Five minutes into the second half the All Blacks took the lead with a penalty from Bryan Williams after the Newport centres were caught offside. Peter Whiting was fortunate the referee failed to see him punch Lyn Jones, with whom he had engaged in combat from the outset. A moment later, however, Whiting was caught in the act and Robin Williams found a long touch. From the ensuing line out the Newport backs started a passing movement but another unsavoury incident saw Whiting and Jones locked together on the ground.
Newport now appeared to be running out of steam and Scudder eluded Newport wing Gerald Fuller to score the first try of the game. Minutes later Bryan Williams kicked his second penalty and the home supporters waited for the flood-gates to open.
Geoff Evans then drew a last desperate effort from his team and Robin Williams dropped a magnificent goal to cut the deficit. Back came the All Blacks with a try from Bryan Williams, but Newport continued to press and Jeff Watkins forced his way over for a try which Robin Williams goaled.
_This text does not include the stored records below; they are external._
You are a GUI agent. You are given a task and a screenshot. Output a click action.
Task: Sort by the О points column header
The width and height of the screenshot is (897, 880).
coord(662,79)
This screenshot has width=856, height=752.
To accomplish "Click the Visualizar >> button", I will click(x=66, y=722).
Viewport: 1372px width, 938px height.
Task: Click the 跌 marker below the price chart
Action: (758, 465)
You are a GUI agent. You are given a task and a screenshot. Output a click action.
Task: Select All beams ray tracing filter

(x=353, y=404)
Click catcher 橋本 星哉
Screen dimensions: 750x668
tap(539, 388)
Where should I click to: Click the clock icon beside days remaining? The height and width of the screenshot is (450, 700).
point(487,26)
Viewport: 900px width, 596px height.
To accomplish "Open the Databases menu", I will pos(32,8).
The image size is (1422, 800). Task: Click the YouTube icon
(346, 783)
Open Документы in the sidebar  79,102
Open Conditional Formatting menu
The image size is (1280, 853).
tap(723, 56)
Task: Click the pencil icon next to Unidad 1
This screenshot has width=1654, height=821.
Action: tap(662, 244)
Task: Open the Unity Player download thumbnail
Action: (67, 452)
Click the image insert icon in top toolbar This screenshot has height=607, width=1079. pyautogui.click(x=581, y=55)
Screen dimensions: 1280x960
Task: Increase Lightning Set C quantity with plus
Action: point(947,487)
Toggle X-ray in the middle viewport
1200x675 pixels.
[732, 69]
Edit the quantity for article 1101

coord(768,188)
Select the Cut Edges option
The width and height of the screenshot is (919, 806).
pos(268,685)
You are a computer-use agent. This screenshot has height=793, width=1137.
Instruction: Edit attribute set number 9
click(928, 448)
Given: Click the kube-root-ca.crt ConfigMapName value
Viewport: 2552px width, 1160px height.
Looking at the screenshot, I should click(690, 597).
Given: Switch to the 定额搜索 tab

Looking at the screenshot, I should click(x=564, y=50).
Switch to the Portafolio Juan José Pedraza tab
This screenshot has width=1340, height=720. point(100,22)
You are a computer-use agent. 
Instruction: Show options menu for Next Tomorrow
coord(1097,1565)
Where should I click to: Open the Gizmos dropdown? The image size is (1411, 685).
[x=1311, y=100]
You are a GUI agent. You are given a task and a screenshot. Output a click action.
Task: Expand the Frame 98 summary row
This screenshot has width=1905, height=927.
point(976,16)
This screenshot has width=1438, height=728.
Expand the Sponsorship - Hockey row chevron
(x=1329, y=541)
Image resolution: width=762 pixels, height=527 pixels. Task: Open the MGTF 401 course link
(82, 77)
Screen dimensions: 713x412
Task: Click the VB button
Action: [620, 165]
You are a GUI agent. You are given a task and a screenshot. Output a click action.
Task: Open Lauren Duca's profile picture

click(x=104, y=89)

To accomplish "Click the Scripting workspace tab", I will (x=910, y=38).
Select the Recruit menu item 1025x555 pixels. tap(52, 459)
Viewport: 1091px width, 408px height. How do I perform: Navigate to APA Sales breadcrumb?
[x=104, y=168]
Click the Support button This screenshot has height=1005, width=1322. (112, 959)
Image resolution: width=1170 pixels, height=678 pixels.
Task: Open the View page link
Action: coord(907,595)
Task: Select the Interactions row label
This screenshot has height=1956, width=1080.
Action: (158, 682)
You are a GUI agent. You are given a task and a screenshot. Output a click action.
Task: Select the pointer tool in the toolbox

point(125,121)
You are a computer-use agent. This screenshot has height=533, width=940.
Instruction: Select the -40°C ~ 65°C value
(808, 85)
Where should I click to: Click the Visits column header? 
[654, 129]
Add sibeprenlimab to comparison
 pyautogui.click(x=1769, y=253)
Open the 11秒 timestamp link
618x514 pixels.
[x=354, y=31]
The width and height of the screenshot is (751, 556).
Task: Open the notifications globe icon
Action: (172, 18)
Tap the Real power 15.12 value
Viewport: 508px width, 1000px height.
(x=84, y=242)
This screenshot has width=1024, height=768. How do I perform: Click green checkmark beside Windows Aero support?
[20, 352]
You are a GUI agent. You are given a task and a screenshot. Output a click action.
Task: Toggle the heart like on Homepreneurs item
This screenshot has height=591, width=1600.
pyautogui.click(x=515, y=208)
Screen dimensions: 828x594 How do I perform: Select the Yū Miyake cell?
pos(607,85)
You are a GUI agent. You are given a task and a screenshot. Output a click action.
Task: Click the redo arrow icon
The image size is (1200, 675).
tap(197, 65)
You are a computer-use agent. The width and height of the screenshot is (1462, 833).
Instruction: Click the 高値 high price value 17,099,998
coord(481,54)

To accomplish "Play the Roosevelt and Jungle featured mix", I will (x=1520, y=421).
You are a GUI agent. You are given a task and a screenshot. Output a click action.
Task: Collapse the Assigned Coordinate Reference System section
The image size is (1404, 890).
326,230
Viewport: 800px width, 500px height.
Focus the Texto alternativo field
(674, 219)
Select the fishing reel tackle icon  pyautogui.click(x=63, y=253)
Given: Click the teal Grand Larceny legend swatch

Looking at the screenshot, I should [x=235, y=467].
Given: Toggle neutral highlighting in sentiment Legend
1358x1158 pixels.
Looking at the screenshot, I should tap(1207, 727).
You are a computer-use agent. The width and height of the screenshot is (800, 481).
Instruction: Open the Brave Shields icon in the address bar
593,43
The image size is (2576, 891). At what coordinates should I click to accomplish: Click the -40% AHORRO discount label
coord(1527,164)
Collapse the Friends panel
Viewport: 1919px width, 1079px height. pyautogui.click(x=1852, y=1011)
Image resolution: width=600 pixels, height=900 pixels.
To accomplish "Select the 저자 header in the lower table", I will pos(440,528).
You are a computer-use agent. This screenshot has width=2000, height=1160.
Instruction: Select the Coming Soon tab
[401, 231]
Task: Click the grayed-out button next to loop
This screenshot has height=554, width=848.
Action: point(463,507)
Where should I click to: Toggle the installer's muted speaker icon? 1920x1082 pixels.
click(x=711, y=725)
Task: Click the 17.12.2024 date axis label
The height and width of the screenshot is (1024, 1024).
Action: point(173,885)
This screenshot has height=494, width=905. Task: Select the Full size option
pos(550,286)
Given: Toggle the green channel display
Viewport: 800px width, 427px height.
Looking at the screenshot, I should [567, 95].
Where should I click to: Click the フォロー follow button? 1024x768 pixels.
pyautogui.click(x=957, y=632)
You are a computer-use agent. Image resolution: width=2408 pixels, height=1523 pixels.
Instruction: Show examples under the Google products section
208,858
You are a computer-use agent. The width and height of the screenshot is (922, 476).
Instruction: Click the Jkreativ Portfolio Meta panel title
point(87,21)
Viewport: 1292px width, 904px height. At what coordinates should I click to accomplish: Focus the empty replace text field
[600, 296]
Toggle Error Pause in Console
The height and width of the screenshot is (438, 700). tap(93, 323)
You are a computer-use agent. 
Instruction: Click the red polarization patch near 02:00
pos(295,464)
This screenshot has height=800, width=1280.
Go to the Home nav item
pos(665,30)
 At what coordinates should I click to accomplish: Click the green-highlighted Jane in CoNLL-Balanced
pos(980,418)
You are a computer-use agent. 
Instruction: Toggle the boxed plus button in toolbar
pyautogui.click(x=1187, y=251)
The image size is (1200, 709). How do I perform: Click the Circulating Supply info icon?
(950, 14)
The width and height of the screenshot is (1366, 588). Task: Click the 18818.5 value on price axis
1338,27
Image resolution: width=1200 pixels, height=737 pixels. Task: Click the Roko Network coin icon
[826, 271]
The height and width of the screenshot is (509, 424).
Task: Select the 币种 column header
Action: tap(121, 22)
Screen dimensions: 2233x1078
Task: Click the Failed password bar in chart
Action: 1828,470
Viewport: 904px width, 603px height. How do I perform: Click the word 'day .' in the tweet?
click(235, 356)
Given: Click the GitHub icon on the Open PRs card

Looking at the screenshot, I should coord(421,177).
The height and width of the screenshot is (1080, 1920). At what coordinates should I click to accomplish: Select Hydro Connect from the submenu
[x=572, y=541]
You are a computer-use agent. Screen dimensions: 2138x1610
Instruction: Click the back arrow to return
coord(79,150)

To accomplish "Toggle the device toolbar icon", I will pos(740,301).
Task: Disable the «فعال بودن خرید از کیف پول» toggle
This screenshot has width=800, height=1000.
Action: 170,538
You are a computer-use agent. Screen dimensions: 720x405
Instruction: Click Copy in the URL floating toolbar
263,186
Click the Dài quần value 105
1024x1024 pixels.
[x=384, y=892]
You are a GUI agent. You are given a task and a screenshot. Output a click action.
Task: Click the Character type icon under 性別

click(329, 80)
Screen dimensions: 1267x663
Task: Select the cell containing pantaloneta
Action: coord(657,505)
Only five points separated the teams at the end of a rousing and dramatic match, which was unfortunately marred by the unsavoury incidents.
NEWPORT- Robin Williams; Gerald Fuller, Gareth Talbot, Norman Edwards, Phil Ward; David Rogers, Alan Evans; Brian Rowland, Gerwyn Williams, Ian Barnard; Lyn Jones, Jeff Watkins; Paul Watts, John Jeffrey, Geoff Evans (Capt).
NEW ZEALAND- T.J. Morris; B.G. Williams, B.J. Robertson, M. Sayers; G.R. Scudder, R.E. Burgess, S.M. Going; G.J. Whiting, R.A. Urlich, S.M. McNichol; P.J. Whiting, I.M. Eliason; A.J. Wyllie, B. Holmes, A.I. Scown.